TiAl potential (ACE1pack-julia)

In this tutorial we repeat what was done in [Fitting a TiAL potential][TiAl.md], but only using ACE1pack.

ACE1pack.jl has two purposes: (1) to import and re-export ACE1.jl, IPFitting.jl, JuLIP.jl with guaranteed version compatibility; and (2) to have several convenience wrappers for setting up the least-squares problem (ACE1.jl & JuLIP.jl) and solving it (IPFitting.jl). For full documentation see ACE1pak overview.

First import ACE1pack

using ACE1pack

First, we need to construct various parameters' dictionaries that define various aspects of fitting an ACE potential. We use various *params() functions that return these dictionaries and let us only specify mandatory and non-default parameter values.

data_param_dict = data_params(
    fname = joinpath(ACE1pack.artifact("TiAl_tutorial"), "TiAl_tutorial.xyz"),
    energy_key = "energy",
    force_key = "force",
    virial_key = "virial")
Dict{String, String} with 4 entries:
  "force_key"  => "force"
  "energy_key" => "energy"
  "fname"      => "/home/runner/.julia/artifacts/b437d7d5fac4424b8203d0afc31732…
  "virial_key" => "virial"

N.B. there is no way to sub-select data (should there be?) and here this tutorial diverges from [Fitting a TiAL potential][TiAl.md], but the the .xyz file is small enough.

r0 = 2.88
species = ["Ti", "Al"]     # symbols (:Ti, :Al) also work
2-element Vector{String}:
 "Ti"
 "Al"

basis_params of type="ace" can optionally have radial part defined.

ace_radial_params = basis_params(
    type = "radial",
    r0 = r0,
    rin = 0.6 * r0,
    rcut = 5.5)
Dict{String, Any} with 5 entries:
  "rcut" => 5.5
  "rin"  => 1.728
  "pin"  => 2
  "pcut" => 2
  "type" => "radial"

Construct ACE basis

ACE_basis_param_dict = basis_params(
    type = "ace",
    species = species,
    N = 3,
    maxdeg = 6,
    r0 = r0,
    radial = ace_radial_params)

^^^^

#### Work to do:
Answer these questions about the ACE1pack tutorial, one line each:
(a) Which three packages does ACE1pack.jl import and re-export?
(b) What value is assigned to r0?
(c) What maxdeg is given when the ACE basis is constructed?

^^^^

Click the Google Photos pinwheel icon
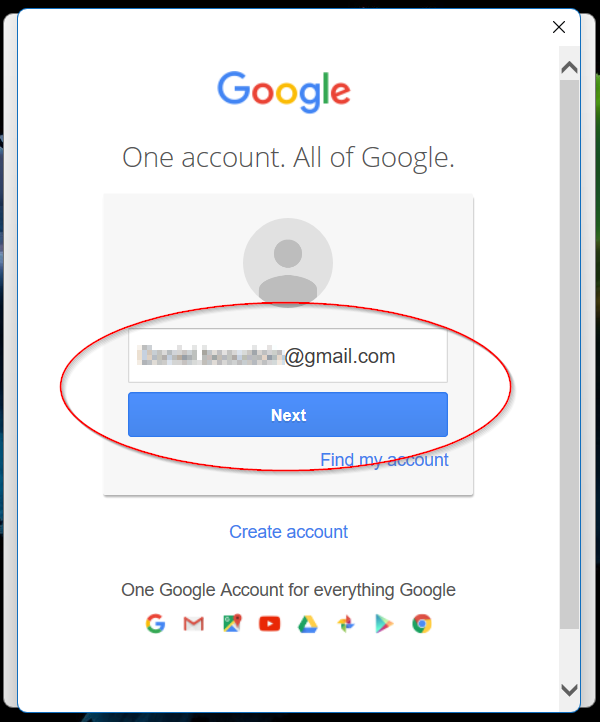Screen dimensions: 600x722 [346, 624]
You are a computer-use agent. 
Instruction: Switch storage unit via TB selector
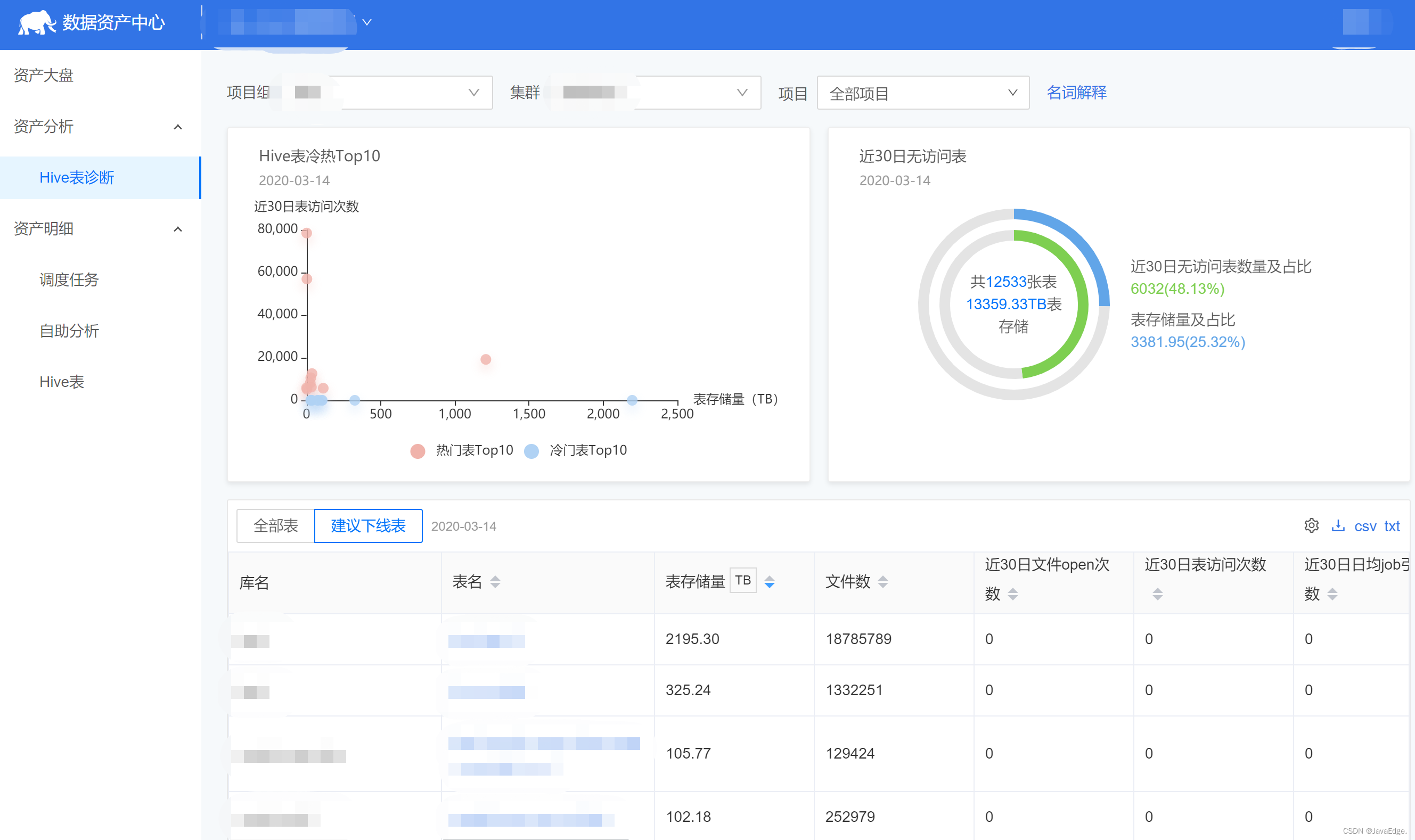(x=743, y=581)
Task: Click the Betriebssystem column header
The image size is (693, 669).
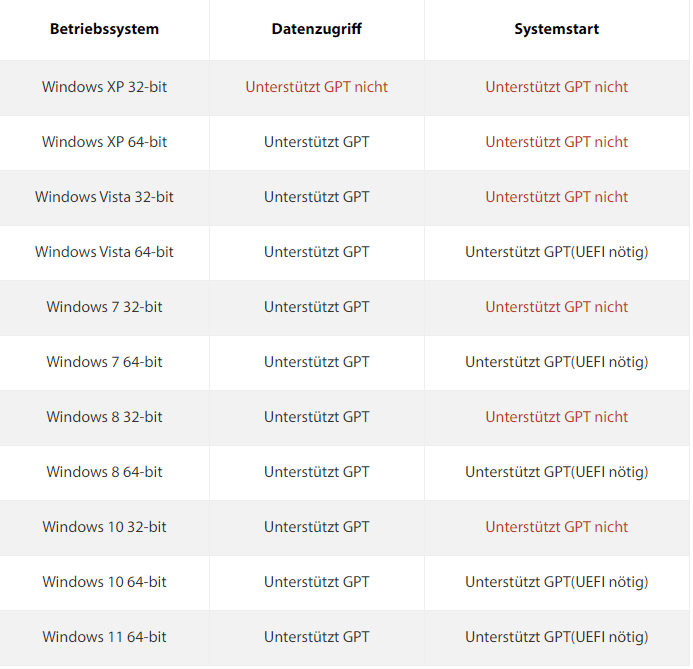Action: click(104, 29)
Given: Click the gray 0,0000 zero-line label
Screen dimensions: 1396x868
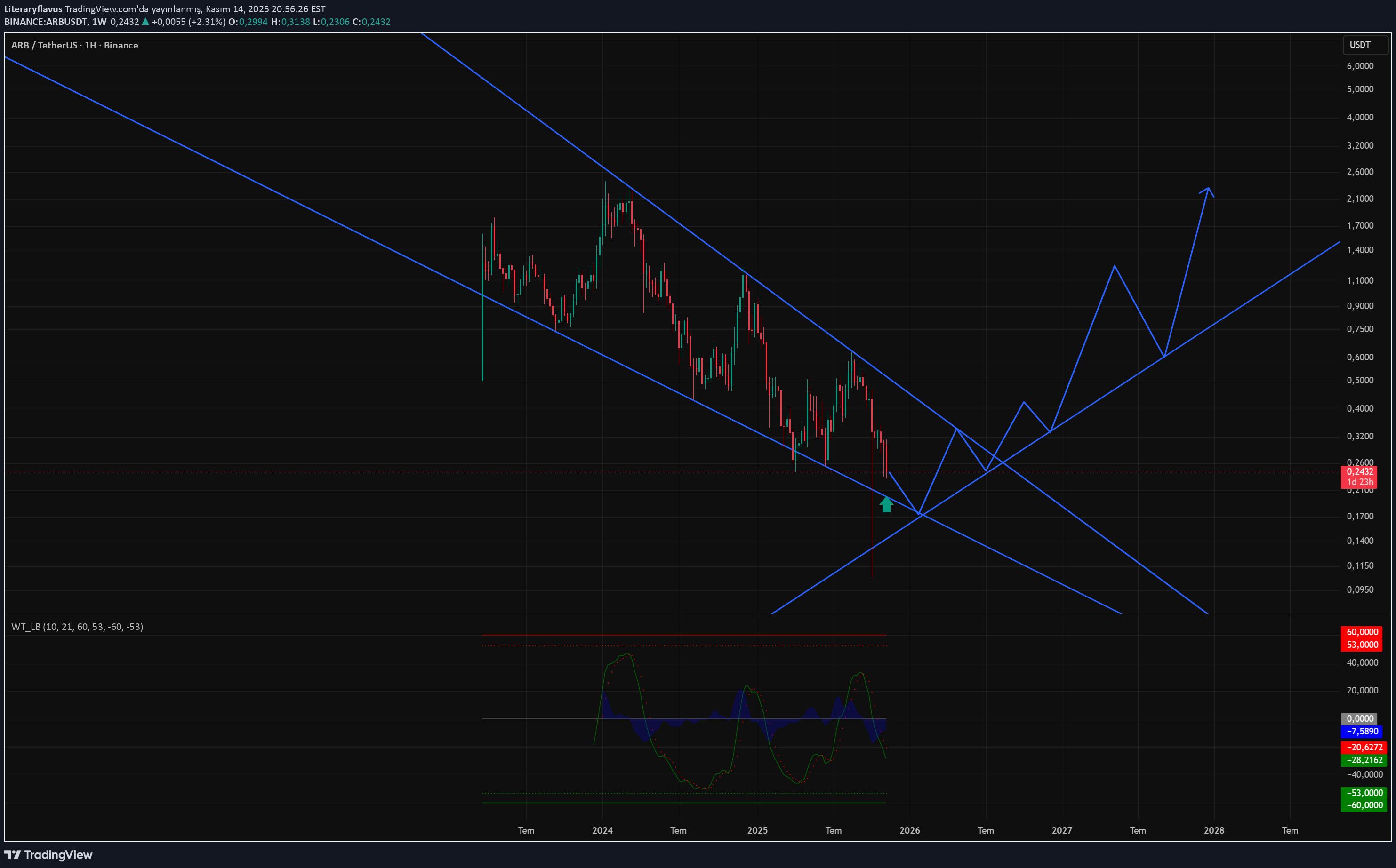Looking at the screenshot, I should pos(1359,719).
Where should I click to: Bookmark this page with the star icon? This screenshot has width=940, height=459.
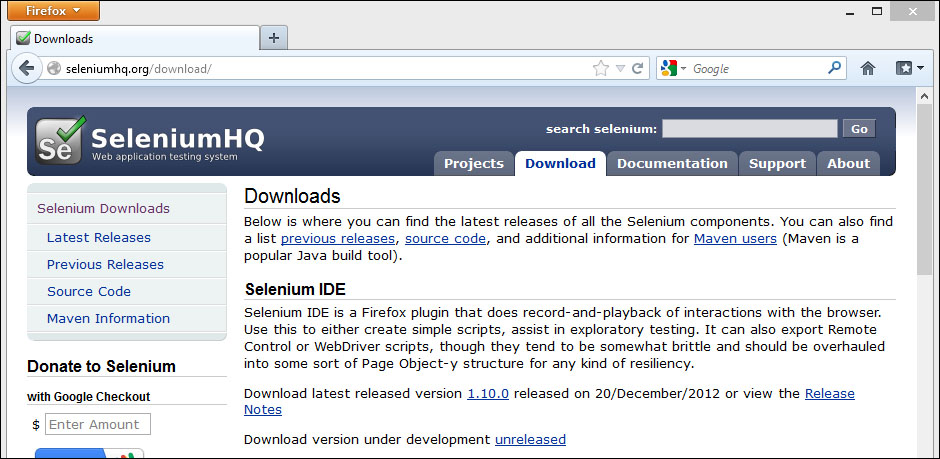[600, 69]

^^^^

#### Result below:
(a) ACE1.jl, IPFitting.jl and JuLIP.jl
(b) 2.88
(c) 6